For those readers of Bindoon Bookworm from the beginning, you may remember that I wrote about the interlibrary loans process and the limitations that had been placed on requests from other libraries. The TLDR (Too Long, Didn’t Read) version is that due to interlibrary loans being cost prohibitive, we couldn’t request any items that were less than a year old, or that fell under the Junior, Kindy, or Young Adult categories. Nor could we borrow DVDs or audiobooks from other libraries. For a small library with limited stock, plus not having another library close by, this was painful for our members.

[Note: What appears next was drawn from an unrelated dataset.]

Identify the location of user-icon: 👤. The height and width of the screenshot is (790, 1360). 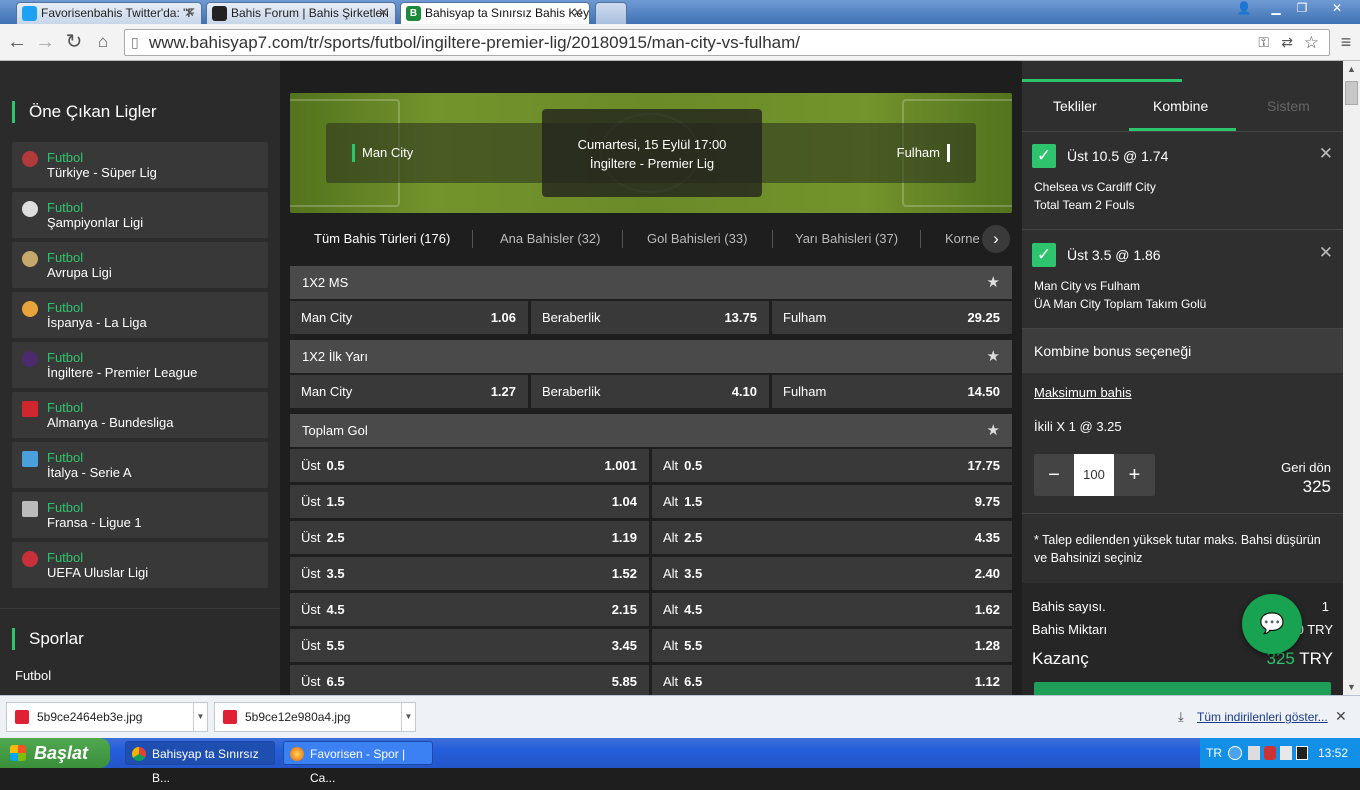
(1244, 8).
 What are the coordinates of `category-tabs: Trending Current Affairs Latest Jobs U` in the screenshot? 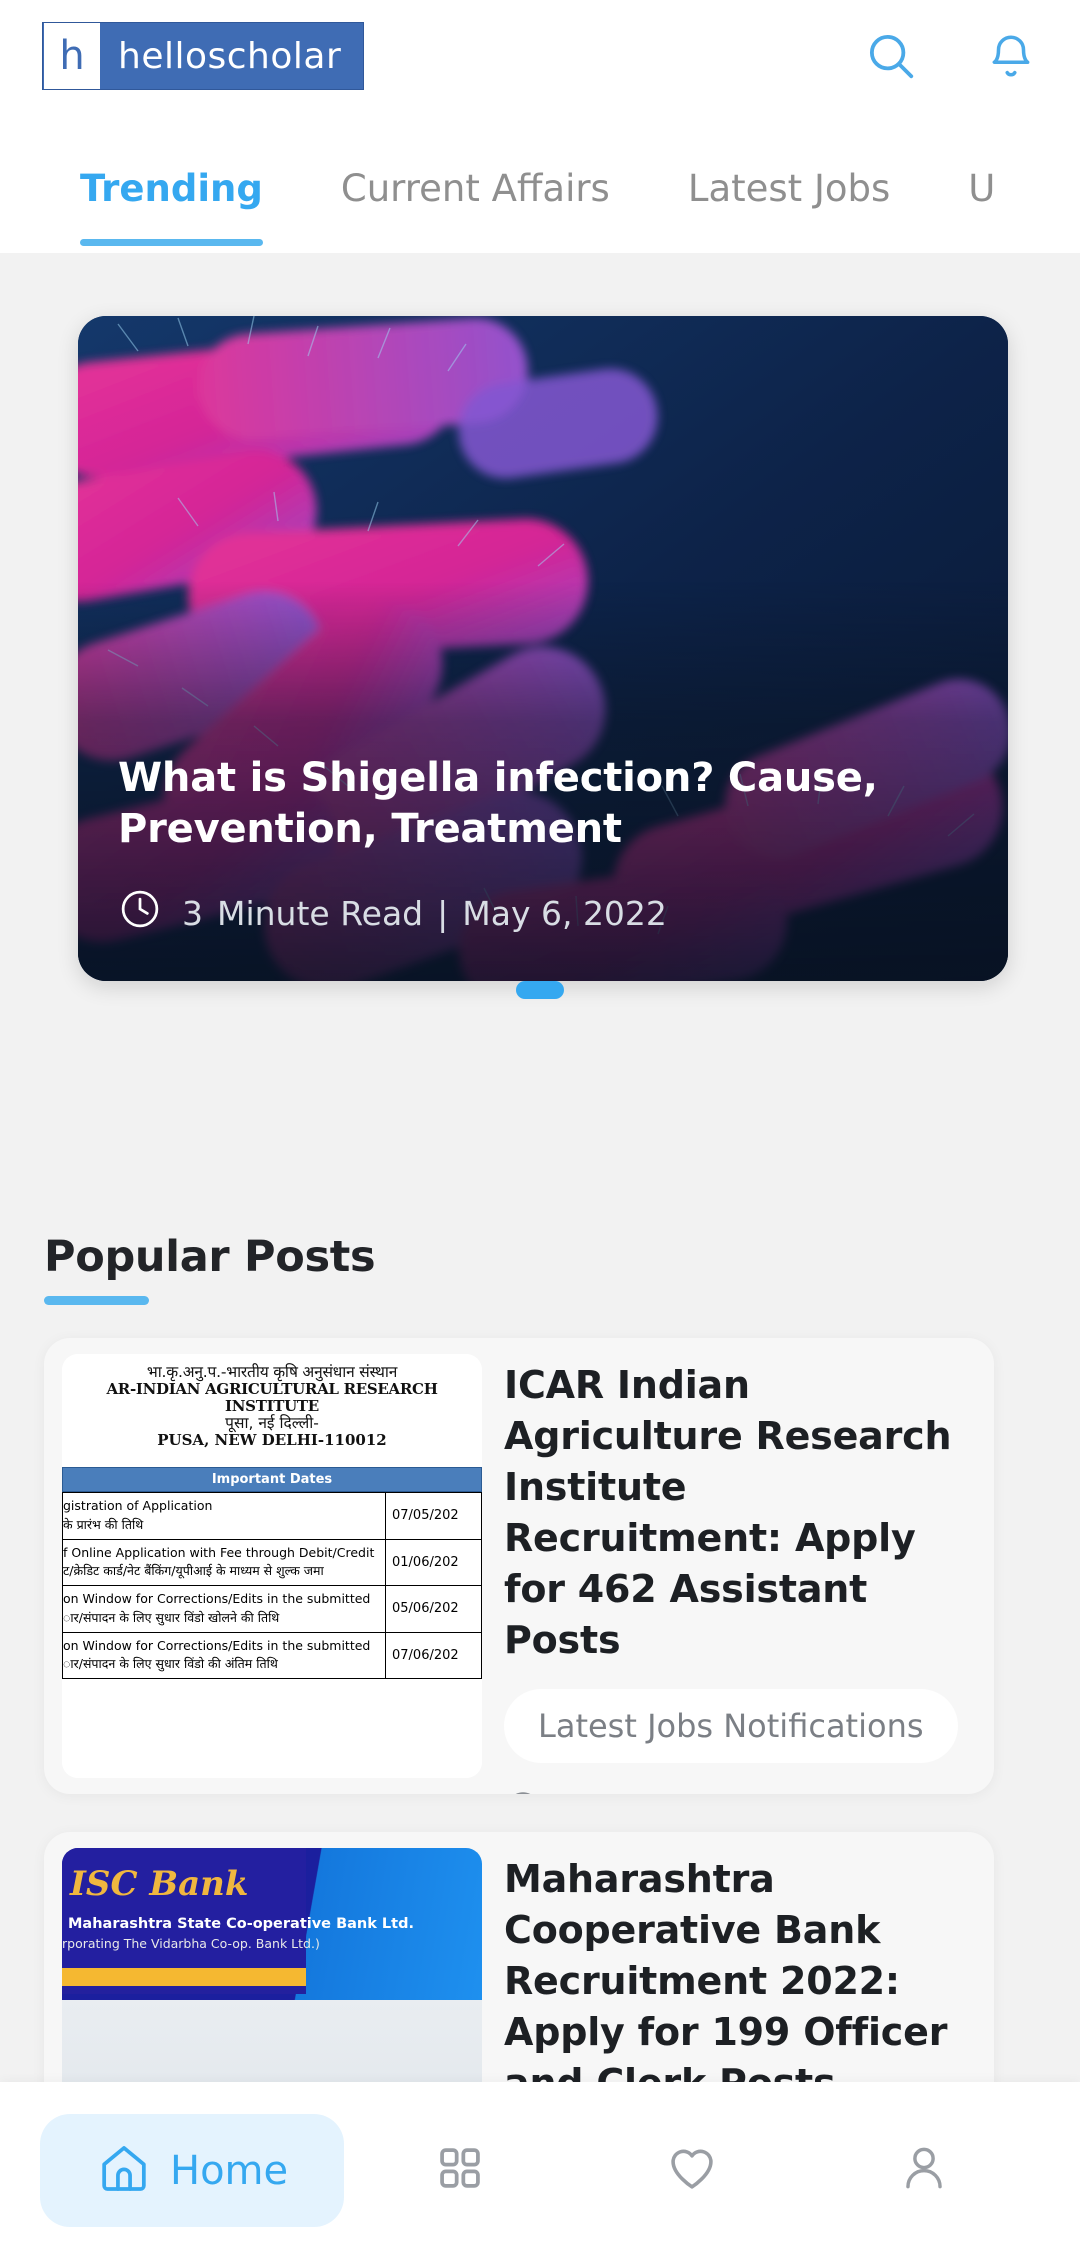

Library staff from around the state, especially those in rural libraries, spoke out loudly about these restrictions. We understood that it was expensive, but it greatly disadvantaged our members who couldn’t just pop five minutes down the road to another large library like metropolitan members could. There was a long consultation period, many, many meetings in which our point of view was advocated for by a rural librarian, and statistics were gathered over a twelve month period.
At the beginning of this year it was announced that the restrictions had been reviewed and altered. We are still unable to borrow items with an accession date of less than twelve months and DVDs are also unable to be ordered. However, all other restrictions have been lifted. This means that yes, if another library has the final book in the Percy Jackson series, we can get it in for your child. It means that yes, we can order in audiobooks for those of you who prefer them. It also means that we can get in that particular book that is needed for the home schooling curriculum.
What we do need to be mindful of is that we don’t abuse the interlibrary loan system, as it has been proven that it can and will be taken from us. Don’t request a book and then never come in to pick it up, or return it long overdue. You may not get the overdue letters from the other libraries, but I do and it’s not fun explaining that I’ve not been able to return it simply because one of my members doesn’t respect the due date. Be careful with the loans and return them in the same condition that you were given them – torn pages and water damage are common and again, it’s then up to me to provide an explanation.
At the risk of sounding like a Stern Librarian™, at the end of the day, items borrowed from the library, whether it be your local library or ones that have been gotten in for you from another library, need to be treated with care and respect. You’ve been able to borrow them for free, and returning items late or damaged affects other members.
We want to be able to continue these services and that means we need everyone on board, doing their part.